Uma das maiores riquezas de Cabo Verde reside, pois, nesta heterogeneidade arquipelágica. Apesar de toda esta diversidade, a acrescentar à inexorável insularidade que confere a cada ilha características peculiares no folclore, nas tradições, nos modos de vida e no crioulo falado, o cabo-verdiano mantêm-se detentor de uma notável consciência nacional, apesar das rivalidades regionais, inevitáveis tendo em conta as imensas diferenças que se encontram em cada uma das ilhas. Por exemplo, apesar desta diversidade social e cultural, nunca houve nenhum movimento visando a independência ou autonomia de uma ilha ou de um determinado conjunto de ilhas, apesar dos apelos por uma maior regionalização estrutural no aparato administrativo.

44 2.3.5 A língua crioula

Depois de tudo o que já foi escrito sobre a língua cabo-verdiana, importa neste contexto reforçar o crioulo como um fascinante produto resultante do encontro de culturas: “Nós inventamos uma língua!”, constatava com emoção Gabriel Mariano, pensador e ensaísta do Cabo Verde moderno. (cit. Spínola, 2004:183). A fala crioula, nascida das bocas de negros e de mulatos, acabaria por se alastrar a todos os naturais do arquipélago, “impondo-se como o facto mais eloquente e mais decisivo da nossa especialização cultural” (Mariano, 1991:69) A língua crioula é um factor de unidade e tem presença capital nas manifestações culturais cabo-verdianas, na música, no teatro e nas tradições populares.

O crioulo é realmente o suporte insubstituível da identidade cabo-verdiana: na comunicação corrente, na vivência de hábitos e costumes rurais como citadinos. Mas também numa aproximação aos ritmos tradicionais de texto, música e dança; para captação e expressão de emoções estéticas tanto no campo da poética como da narrativa (Peixeira, 2003:162)

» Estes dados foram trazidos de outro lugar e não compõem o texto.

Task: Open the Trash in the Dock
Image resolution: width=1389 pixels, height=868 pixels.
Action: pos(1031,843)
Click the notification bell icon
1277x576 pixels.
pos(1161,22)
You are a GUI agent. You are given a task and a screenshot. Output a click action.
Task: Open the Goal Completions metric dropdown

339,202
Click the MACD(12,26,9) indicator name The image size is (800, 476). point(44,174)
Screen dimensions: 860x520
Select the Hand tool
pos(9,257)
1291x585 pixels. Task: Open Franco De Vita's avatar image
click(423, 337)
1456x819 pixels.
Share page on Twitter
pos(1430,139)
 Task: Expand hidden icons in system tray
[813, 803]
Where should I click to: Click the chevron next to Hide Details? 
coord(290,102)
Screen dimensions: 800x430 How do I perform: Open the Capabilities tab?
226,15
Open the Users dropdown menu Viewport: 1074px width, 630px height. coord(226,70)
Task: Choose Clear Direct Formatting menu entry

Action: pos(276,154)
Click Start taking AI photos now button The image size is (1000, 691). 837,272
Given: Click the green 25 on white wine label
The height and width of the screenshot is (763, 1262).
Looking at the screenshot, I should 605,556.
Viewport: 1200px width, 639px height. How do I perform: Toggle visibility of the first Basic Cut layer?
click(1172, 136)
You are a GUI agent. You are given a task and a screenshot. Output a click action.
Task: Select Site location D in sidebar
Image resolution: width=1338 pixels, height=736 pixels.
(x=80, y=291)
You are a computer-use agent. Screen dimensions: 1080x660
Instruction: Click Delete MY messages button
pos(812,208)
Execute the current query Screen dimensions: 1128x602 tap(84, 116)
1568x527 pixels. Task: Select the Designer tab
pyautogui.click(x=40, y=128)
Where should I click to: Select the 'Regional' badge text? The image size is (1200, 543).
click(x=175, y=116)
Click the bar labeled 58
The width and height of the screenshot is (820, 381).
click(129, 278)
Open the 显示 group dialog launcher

Onde estiverem dois cabo-verdianos, certamente que se ouvirá a peculiar sonoridade do crioulo de Cabo Verde, e se há algo que o estrangeiro que se quer integrar tem de fazer é aprender a falá-lo rapidamente porque o certo é não aparecer ninguém a fazer qualquer esforço de tradução, mesmo em meios sociais amigáveis. Entender e saber falar o crioulo torna-se uma espécie de prova definitiva da vontade do forasteiro de se integrar na comunidade, seja nas ilhas ou na diáspora. Só assim poderá um dia ouvir de um cabo-verdiano que é “um dos nossos”. O crioulo é o espelho da alma do cabo-verdiano. Sendo língua materna, facilmente se compreende que seja a língua do amor, do debate, da emoção e da tristeza. Em crioulo se fazem as declarações de amor mais inflamadas – geralmente cantando uma morna – e em crioulo choram- se os mortos que partiram. É o principal instrumento de comunicação, de expressão artística e da oralidade. Sendo o pilar central da matriz identitária crioula compreende-se que o cabo-verdiano, que se diz crioulo, utilize o mesmo substantivo quando se refere à sua própria língua, o crioulo. Talvez a mais sintética definição do cabo-verdiano seja mesmo essa: um crioulo que fala crioulo.